Boris received his first camera, a fully manual first generation 35mm box Smena-1, designed by I. Shapiro at “the ripe age of eleven”, these cameras (think the Soviet response to Kodak) were made by GOMZ at the grandly named Leningrad Optical Mechanical Association aka the LOMO factory, “films had to be loaded, transporting film from cassette to cassette, later models allowed for film to be moved to a receiving spool and back to the cassette”. Boris continues ‘It was too many years ago, but the excitement of creating a framed view has never diminished. I was always interested in a view of a city, a street, a building. My first interest was not the architecture of individual buildings but rather “architecture in context”, i.e. street scenes where buildings played a role. I think I was interested more in urban planning and city design and only later started paying more attention to specific buildings. Looking back, I am a little sorry for not capturing more people and street scenes that comprised the life of the now defunct empire – the Soviet Union.”
Photography is Boris’ second career, he has an engineering degree but when a company for which he worked went out of business, in the early 1990s, choosing architectural photography as the next career was “natural”. Boris says with disarming candour that the hardest part of this career is “not image capture, actually, but acquiring and then keeping clients and staying in business”.
We asked him what makes a professional photo work?
“An image that evokes feelings and suggests a story behind a picture.”
He continues, “There are several photographers who helped me “see the light” and form my own vision. The very first one who had the biggest influence, Jan Bulhak, is not much known in the West. He was a Pole, born in today’s Belarus, lived most of his life in Wilno (now Vilnius) and moved to Warsaw after the War, in 1945.” If you are not familiar with this name, there is page on Boris’ website, at http://www.bfcollection.net/subjects/bulhak.html
“Then, there is Ezra Stoller, of course, Julius Shulman, Baltasar Korab. Among contemporaries, I follow those whose style appeals to me, for example, Alan Karchmer, Brad Feinknopf, Tim Griffith, Fernando Guerra, maybe a couple of others.” Darren Bradley @modarchitecture on Instagram “is in a league of his own. I cannot comprehend how he manages two demanding careers and a family.”
What’s your favourite/most meaningful photograph?
“It is hard to say because I am excited by almost any building that comes into view. One building, or rather a complex of buildings I’d love to come back to and just spend a day is the Champalimaud Foundation Centre in Lisbon, by Charles Correa. It helps that they have a very good restaurant there, called Darwin.” (See http://www.bfcollection.net/photography/architecture/001.htm )
“Another one, a small and beautiful building, is the Congregation Kol Shalom by the Washington firm Shinberg Levinas.” (See http://www.bfcollection.net/photography/architecture/009.htm )
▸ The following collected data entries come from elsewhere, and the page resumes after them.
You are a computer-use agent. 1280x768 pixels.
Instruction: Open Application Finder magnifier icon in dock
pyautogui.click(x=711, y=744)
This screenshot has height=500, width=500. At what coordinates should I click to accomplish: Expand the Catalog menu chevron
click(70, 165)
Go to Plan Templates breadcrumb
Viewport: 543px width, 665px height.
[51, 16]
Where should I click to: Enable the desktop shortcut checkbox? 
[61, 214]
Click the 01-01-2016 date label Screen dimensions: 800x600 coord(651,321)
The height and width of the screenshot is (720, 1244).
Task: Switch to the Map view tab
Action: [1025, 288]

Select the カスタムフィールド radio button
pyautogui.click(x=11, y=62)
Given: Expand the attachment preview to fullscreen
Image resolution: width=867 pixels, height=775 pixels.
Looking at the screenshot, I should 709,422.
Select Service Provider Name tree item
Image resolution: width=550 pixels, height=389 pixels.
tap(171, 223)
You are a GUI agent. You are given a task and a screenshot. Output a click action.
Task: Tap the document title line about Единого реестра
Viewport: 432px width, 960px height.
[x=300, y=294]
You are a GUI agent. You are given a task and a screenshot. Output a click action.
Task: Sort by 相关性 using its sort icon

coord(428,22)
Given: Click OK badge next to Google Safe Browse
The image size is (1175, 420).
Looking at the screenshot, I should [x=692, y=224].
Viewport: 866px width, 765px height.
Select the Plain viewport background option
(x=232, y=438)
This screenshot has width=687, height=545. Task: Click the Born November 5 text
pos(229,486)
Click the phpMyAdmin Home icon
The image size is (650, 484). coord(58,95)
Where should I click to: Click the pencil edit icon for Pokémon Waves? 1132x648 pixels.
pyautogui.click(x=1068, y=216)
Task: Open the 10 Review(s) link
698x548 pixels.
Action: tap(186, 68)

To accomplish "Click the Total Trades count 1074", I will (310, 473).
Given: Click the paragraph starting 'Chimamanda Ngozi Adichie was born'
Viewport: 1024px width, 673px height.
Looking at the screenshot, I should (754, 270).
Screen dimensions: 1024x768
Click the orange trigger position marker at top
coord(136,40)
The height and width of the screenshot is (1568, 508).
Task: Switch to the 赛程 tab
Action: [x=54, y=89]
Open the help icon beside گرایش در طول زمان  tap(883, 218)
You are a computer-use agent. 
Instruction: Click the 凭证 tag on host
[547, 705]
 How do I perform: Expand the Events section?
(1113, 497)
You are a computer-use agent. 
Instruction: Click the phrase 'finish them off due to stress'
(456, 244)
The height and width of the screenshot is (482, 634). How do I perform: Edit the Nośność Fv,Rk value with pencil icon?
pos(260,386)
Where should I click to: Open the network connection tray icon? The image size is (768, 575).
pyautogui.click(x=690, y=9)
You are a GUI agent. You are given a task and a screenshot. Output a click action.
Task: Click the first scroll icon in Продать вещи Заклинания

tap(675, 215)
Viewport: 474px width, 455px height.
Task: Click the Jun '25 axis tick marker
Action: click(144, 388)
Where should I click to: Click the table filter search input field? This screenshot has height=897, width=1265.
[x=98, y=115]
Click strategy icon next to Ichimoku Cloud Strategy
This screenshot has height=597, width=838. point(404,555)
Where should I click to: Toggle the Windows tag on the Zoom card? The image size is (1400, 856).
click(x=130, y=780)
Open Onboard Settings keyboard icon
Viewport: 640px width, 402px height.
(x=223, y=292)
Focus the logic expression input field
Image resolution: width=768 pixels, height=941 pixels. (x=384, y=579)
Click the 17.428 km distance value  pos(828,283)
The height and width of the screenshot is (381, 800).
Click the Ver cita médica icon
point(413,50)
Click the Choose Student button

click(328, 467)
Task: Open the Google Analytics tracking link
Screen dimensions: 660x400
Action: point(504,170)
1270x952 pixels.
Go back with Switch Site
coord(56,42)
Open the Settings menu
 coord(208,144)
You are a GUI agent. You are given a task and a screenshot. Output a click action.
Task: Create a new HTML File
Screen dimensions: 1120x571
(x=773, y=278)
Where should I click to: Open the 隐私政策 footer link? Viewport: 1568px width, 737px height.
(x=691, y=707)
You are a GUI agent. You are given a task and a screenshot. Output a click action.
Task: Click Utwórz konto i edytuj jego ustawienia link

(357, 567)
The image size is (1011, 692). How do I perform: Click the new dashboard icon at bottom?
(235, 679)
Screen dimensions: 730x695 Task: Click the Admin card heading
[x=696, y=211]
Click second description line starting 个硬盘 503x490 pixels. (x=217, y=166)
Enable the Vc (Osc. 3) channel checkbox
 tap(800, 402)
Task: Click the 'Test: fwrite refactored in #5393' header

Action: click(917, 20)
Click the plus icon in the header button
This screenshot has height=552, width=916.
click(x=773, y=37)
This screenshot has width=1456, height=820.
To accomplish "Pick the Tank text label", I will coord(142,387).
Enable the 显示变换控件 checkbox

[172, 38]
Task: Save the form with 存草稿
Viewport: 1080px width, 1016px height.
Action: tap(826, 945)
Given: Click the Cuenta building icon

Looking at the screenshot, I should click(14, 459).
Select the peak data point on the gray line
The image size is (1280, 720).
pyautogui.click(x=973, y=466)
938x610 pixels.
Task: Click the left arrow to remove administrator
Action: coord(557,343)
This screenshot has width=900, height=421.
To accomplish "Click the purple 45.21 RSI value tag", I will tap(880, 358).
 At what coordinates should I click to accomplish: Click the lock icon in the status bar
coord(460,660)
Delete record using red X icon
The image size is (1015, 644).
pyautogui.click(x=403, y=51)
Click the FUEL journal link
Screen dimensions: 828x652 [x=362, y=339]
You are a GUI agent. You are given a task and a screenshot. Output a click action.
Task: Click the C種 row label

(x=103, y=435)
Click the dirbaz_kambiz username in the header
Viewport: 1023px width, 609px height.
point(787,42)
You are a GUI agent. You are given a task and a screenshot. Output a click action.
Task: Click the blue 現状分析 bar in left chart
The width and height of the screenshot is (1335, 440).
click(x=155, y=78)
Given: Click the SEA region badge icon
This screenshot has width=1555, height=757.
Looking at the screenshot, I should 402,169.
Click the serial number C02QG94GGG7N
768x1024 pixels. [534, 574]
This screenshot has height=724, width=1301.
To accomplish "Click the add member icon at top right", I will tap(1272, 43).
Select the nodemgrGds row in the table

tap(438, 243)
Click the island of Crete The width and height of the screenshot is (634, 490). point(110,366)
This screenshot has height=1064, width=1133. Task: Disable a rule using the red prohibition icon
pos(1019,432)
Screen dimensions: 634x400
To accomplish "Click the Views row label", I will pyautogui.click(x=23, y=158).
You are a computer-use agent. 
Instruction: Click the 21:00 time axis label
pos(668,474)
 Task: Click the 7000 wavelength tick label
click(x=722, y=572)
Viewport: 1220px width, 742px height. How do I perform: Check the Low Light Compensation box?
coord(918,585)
What type of photographer do you describe yourself as?
“A careful and deliberate one. Architects have many weeks and months to create and refine a design. A photographer has a couple days to capture images that must depict the essence and a character of the design, be perfect technically and artistically – and be a good marketing tool for an architect.”
“When on vacation, I often have minutes or even seconds to consider a view, find a vantage point and shoot. A fair number of my vacation photos are taken from a bus or a train going 100-120km/hr. It has become a game of sorts to pre-visualise a view and push the button in the split second that I have.”
Your insider’s tip for how to get the best shot?
“I will answer with a question: What IS the best shot? As I see it, it’s an image that evokes feelings and suggests a story. The hard part is to be always ready. Even an immovable object such as a building may reveal its essence for about 10-15 minutes on a good day when the light is right.”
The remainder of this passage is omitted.